Cain said to his brother Abel, "Let us go out to the field." And when they were in the field, Cain rose up against his brother Abel and killed him. Then the Lord said to Cain, "Where is your brother Abel?" He said, "I do not know; am I my brother’s keeper?"
Genesis 4:8-9 (The Message)
Cain had words with his brother. They were out in the field; Cain came at Abel his brother and killed him. God said to Cain, "Where is Abel, your brother?" He said, "How should I know? Am I his babysitter?"
I was recently reading a book that urged congregations to accept the idea of being one's brother's keeper. The idea sort of irked the Libertarian in me. I'm glad to help my brother, but I'd like to see him take some responsibility. Yet, even within my own thoughts, I knew that there is a chasm between being your brother's keeper and totally ignoring him.
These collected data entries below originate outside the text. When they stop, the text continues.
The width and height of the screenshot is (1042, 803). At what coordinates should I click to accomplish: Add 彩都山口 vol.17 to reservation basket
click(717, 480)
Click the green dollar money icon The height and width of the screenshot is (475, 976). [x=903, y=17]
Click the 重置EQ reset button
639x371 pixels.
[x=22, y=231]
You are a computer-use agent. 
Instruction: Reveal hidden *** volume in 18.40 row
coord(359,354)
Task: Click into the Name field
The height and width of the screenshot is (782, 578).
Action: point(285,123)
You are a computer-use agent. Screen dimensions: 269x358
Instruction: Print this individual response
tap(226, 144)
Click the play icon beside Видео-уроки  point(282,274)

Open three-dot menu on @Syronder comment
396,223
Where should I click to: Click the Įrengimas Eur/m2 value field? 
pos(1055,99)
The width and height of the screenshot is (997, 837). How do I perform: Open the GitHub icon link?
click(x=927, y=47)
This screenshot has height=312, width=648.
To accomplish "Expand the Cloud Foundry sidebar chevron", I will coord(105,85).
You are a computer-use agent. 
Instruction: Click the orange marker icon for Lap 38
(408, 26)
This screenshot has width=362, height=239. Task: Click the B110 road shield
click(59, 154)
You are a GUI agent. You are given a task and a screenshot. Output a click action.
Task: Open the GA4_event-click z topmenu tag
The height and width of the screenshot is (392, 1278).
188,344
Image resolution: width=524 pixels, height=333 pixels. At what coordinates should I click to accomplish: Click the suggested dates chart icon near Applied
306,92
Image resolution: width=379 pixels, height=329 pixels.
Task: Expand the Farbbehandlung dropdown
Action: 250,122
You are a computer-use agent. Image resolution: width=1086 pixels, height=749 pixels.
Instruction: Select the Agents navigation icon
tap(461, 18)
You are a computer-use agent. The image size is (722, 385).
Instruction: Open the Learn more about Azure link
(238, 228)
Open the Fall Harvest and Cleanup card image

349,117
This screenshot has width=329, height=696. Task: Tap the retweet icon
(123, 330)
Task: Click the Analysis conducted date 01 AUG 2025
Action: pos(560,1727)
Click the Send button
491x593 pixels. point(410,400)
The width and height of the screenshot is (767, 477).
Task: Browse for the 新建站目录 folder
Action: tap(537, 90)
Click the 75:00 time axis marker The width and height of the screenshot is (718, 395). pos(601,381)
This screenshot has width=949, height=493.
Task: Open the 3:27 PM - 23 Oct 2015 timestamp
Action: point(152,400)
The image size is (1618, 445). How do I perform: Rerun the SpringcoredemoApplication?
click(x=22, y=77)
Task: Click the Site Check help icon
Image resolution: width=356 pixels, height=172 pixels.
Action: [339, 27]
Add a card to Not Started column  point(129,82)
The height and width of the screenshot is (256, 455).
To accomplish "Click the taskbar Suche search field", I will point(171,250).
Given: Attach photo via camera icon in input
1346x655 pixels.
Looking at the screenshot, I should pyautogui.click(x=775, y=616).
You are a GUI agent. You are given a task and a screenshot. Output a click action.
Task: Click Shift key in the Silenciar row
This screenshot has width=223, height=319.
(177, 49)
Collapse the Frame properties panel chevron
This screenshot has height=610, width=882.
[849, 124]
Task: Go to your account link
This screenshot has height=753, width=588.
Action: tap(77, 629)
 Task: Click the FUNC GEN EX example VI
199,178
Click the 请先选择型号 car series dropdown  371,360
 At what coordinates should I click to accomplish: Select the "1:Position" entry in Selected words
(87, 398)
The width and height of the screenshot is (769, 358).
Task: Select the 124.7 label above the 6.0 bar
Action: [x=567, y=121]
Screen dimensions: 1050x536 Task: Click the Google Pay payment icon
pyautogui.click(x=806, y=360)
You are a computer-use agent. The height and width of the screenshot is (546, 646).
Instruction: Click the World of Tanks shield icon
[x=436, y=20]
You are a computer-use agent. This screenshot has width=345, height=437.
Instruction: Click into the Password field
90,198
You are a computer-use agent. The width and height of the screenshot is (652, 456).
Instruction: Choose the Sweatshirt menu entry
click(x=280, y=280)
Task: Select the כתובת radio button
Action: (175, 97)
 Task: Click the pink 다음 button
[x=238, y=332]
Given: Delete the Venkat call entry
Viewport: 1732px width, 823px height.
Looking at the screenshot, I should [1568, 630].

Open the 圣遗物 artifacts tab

"To be my brother's keeper" has taken on an extremely political connotation (see my initial reaction). The phrase is used to divide (in the most simplistic terms) those who seek government and institutional help for society's less fortunate and those who favor a more hand's off approach. That's a very un-nuanced description, but I hope you get my point.
However when we look at that passage in its context in Genesis, there is one glaring fact. Cain knew exactly where his brother was and how his own actions contributed to that location. Cain was trying to escape God's anger by pretending to be innocent from wrong-doing and ignorant about Abel.
I find that on both sides of the political aisle, this attitude still prevails. On the one side, people rail against those who continue to keep down the poor, without regarding their own complicit behavior. On the other side, there are those who anger about "handouts" without considering the importance of a just society.
It's true that there will be no fully just society until Christ returns. If we rest in that knowledge, though, we are ignoring the God's call to us through the Word to work toward the fulfillment of the kingdom.
Since we are simultaneously saint and sinner, we live out both aspects in our daily lives. We are called to seek ways in which we can help our neighbors- through gracious action AND through empowerment. We are also called to always consider the advantages we have (and everyone has at least one) and to be grateful for them- seeking to use that advantage as we help others around us.
Am I my brother's keeper? Maybe not day in and day out, but I am called to bring life to him, not death. And I am called to be honest about my actions toward my neighbor- both how they help and how they hinder. And I ask God to help me do more of the former and less of the latter.